In almost every business, even when there are only two participants, there is always a need to communicate. The emphasis of teaching others to speak well, write well, and in general communicate their point clearly and decisively is very important. I however have found that one soft skill that is just as much, if not more important, is making sure that whoever you are communicating to is hearing what you are saying.
All to often in work environments people communicate the entire day with a mere percentage of that being effective. The problem is not always clear and decisive communication but getting and knowing when someone is hearing and understanding you.
In the technology field that is multitudes more important, everything is loaded with context, and even a slightly wrong assumption, or notion will land a task or effort at risk of being completed properly. In the technology industry doing something improperly is often as bad or worse than just not doing it at all.

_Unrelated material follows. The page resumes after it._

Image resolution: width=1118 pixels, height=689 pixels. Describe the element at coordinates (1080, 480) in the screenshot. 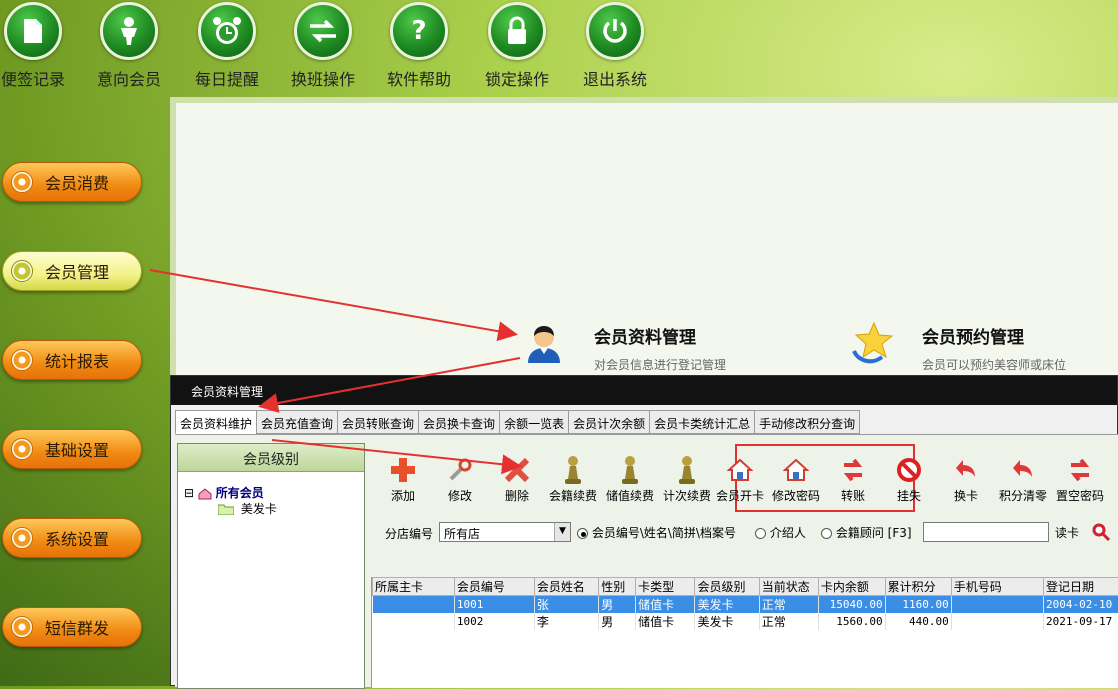

I see `reset-password-button: 置空密码` at that location.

I just happened recently to start thinking about some past companies I have worked at and realized that one of my strong points is communicating, however I have a weak point inside the strong point. I don’t always get, or even know how to get people to listen and hear me. I’ve told people things that are of immense importance to be brushed aside, only to state, “I told you so” a few months later. Now don’t get me wrong, I enjoy the I told you so statements, but I’d rather just be heard and be able to have effective communication and efforts done right the first time.

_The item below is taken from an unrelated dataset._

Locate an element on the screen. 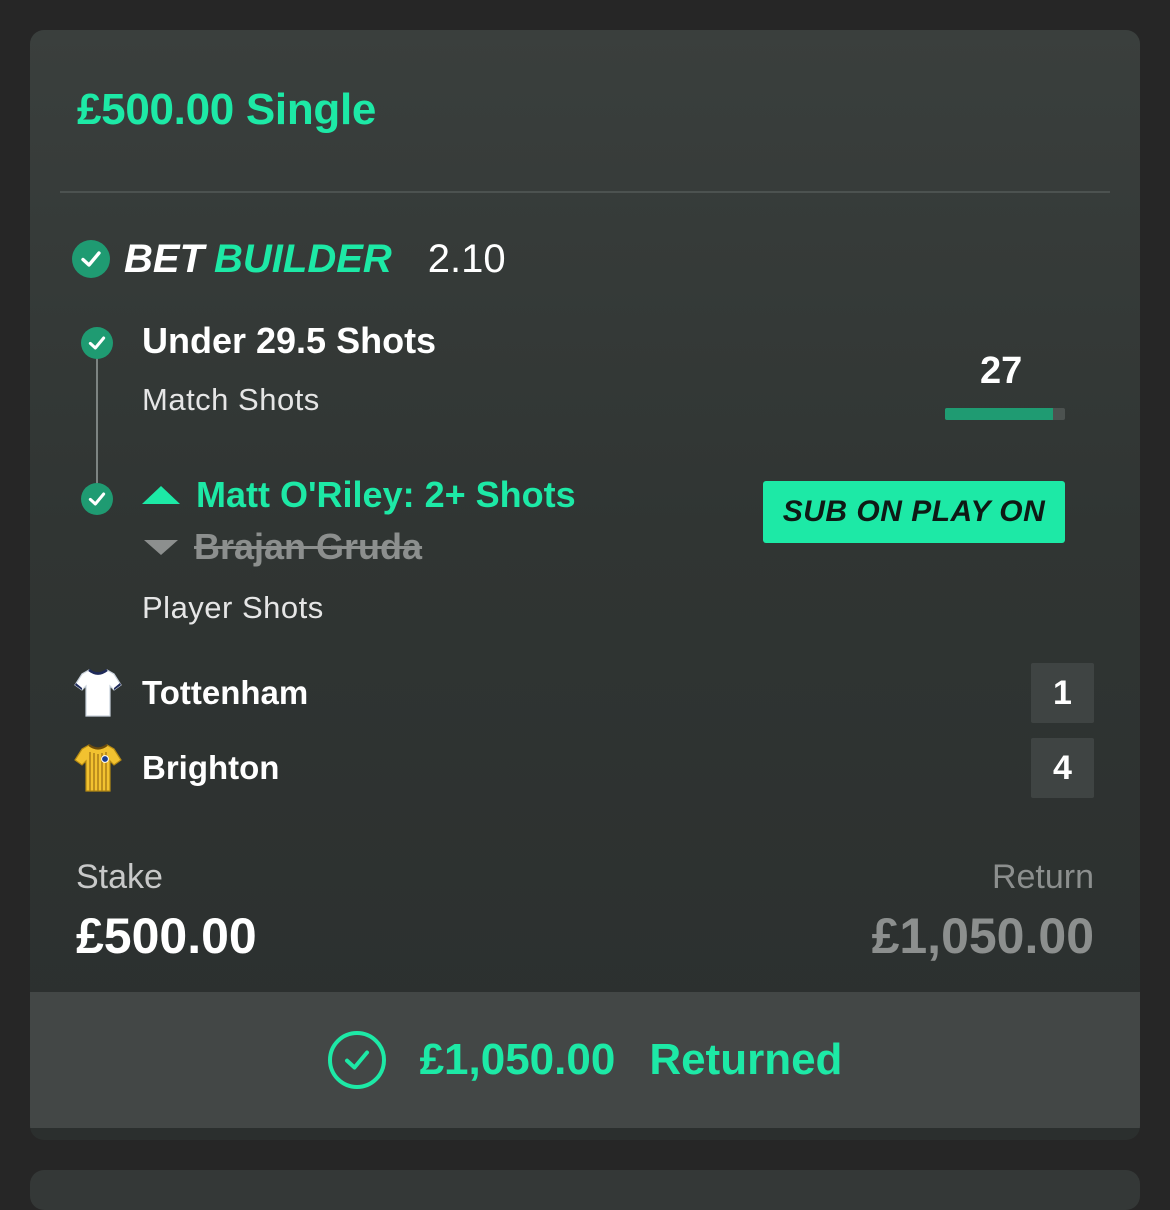 The image size is (1170, 1210). selection-market: Match Shots is located at coordinates (231, 400).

In the business intelligence community this need exists and is expanded to more disparate persons. Often executives are asking for things directly to the actual geeks (the BI people). Fortunately, and maybe I shouldn’t admit it openly, BI is a pretty easy toolset and skill to learn. Often the hardest part to grasp is that there isn’t that much to grasp.

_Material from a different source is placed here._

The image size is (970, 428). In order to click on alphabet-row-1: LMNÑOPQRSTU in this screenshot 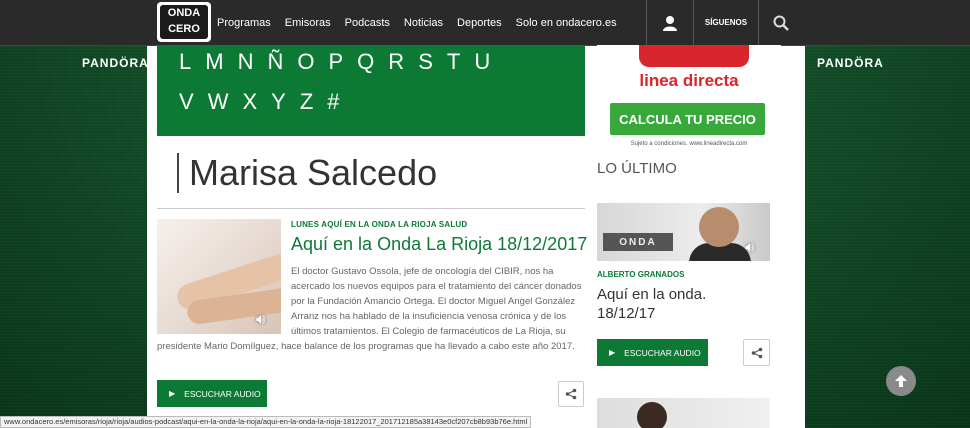, I will do `click(342, 62)`.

I’ve found that the hardest part is getting clear cut instructions on what end users (executives and managers) really and truthfully want. In addition to that it is often unclear what they even want to derive from the data they are going to get.
Now after all that said I pose a question and pondering. What other things, what other sources are out there, to help improve the soft skill of noticing and assuring people are hearing and understanding what is really being communicated?